_YOUR INSTRUCTIONS:_ Pick out each line of the records that includes the string "node", and copy it.

•••••

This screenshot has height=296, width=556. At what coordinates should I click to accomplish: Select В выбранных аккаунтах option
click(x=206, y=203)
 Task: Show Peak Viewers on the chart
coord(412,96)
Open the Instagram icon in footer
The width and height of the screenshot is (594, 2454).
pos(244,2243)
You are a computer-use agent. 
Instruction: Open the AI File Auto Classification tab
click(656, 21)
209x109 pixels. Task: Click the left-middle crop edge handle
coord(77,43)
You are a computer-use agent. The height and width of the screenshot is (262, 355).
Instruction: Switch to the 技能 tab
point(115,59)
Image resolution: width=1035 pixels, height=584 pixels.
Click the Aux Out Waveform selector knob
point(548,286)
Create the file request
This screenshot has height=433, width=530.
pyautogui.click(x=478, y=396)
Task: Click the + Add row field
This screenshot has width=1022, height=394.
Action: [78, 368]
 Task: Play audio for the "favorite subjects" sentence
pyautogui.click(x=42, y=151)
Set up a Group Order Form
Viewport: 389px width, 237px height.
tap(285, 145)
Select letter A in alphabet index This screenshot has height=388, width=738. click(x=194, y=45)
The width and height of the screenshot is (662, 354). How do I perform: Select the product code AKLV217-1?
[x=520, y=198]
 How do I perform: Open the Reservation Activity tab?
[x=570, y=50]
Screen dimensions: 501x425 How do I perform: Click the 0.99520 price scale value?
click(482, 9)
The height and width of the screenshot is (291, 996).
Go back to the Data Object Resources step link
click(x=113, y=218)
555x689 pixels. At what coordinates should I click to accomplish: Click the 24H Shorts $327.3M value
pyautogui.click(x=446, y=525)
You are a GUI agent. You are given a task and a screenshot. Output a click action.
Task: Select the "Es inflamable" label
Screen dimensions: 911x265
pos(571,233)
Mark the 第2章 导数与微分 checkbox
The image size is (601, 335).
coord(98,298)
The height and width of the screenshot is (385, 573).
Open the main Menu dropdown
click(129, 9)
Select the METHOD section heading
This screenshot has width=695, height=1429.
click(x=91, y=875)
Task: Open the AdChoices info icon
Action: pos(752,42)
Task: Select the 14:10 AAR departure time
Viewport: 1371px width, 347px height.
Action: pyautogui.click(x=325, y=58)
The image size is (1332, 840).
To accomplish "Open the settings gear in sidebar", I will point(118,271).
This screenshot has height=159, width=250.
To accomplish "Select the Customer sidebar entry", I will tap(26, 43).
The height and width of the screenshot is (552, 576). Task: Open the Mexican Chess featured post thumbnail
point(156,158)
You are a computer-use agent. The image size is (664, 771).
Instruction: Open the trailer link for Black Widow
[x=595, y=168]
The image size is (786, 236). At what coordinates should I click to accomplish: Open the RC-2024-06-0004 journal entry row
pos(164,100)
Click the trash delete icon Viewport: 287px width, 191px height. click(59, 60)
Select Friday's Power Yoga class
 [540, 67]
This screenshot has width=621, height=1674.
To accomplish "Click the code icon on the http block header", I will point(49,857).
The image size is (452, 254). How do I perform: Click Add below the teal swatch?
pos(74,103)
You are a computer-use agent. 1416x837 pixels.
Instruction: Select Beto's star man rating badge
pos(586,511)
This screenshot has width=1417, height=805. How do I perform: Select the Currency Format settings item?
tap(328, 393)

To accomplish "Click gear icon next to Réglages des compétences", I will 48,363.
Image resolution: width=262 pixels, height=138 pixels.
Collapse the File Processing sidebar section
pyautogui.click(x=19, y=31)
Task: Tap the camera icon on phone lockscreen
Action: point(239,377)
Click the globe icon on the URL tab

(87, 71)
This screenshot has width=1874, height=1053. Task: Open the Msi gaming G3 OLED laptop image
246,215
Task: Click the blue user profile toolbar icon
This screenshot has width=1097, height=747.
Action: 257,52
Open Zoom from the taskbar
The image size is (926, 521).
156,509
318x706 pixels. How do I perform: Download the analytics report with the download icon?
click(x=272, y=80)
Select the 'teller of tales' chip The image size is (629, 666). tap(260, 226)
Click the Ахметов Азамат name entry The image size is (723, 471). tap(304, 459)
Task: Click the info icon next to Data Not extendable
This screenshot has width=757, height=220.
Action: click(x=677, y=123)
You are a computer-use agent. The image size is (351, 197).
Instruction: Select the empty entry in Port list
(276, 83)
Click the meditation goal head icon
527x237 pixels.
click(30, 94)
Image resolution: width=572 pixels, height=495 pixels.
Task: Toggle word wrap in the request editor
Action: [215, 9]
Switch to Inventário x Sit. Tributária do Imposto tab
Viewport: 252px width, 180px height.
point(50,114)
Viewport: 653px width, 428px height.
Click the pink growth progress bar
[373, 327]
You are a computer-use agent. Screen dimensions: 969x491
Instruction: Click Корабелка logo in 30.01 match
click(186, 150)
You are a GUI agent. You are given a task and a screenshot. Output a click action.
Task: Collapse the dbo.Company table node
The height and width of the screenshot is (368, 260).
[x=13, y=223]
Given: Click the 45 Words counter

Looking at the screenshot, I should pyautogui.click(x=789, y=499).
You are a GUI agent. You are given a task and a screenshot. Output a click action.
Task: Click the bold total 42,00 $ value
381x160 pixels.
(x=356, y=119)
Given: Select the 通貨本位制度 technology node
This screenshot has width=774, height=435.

•••••

_ANSWER TO THE EXERCISE:_
Task: Collapse the dbo.Company table node
Given: Select the 通貨本位制度 technology node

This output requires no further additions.